There a couple really cool pieces going around the intertubes recently. Basically, some people out there actually beat us to some stories but did such a great job I’d like to point you their way.

Grrlscientist at the blog Living the Scientific Life has an excellent post about the Oregon dead zone. Once a recurrent event, it looks like its here to stay. Forever! Go there to learn more about this recent paper published in Science that has some evidence to link the dead to global warming. Mark Powell at Blogfish has this story as well. Read the comment thread for a thriving discussion on the link to “global warming”.

It was Darwin Day last Tuesday.

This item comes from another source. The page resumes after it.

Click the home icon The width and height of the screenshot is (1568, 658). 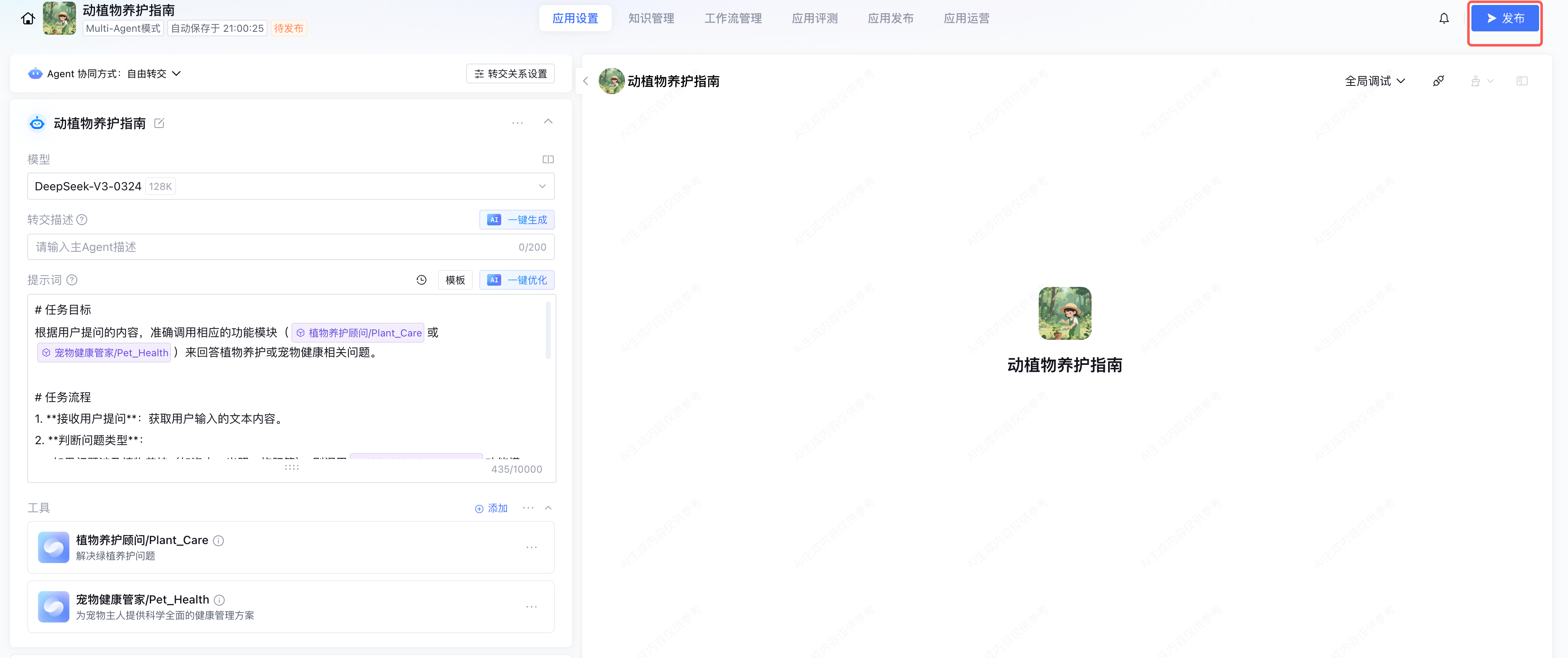click(28, 18)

Good ole Chuckie D turned 199! He made alot of discoveries in the marine realm as well. Jennifer Jacquet gives us a wonderful low-down on Darwin’s marine accomplishments. Rick MacPherson discusses Darwin’s coral reef theory in more detail, even opining that we at Deep Sea News are living Darwin’s dream! Except that we aren’t the independently wealthy gentlemen naturalists here. Emmett Duffy also pays homage to the “consummate naturalist” as the man who changed the world.

Christina Pikas liked the Real-Time Blogging in the Marine Sciences session!! Bora has a very interesting interview with an interesting librarian.

Speaking of real time blogging in the marine sciences, go immediately without delay to the blog of for the oceanographic research vessel Alguita. If you are a teacher, learn how to get involved with their expedition! Here is a little bit of what they are up to right now.

“On January 2oth, 2008 ORV Alguita set out on a winter expedition through the North Pacific Gyre, sailing from Hilo, HI to Los Angeles, CA to conduct further research on oceanic plastic debris. The crew of 6 will collect samples for lab analysis, as well as for future Algalita Marine Research Foundation education projects.

Analysis from Algalita’s September 2007 expedition shows a five fold increase in plastic quantities in the Gyre since Captain Charles Moore began his research in 1997. This next Algalita Expedition will build upon earlier data, and gather new information to provide a more complete, scientifically accurate picture of the issue’s scope.”

We’ll be following this one closely!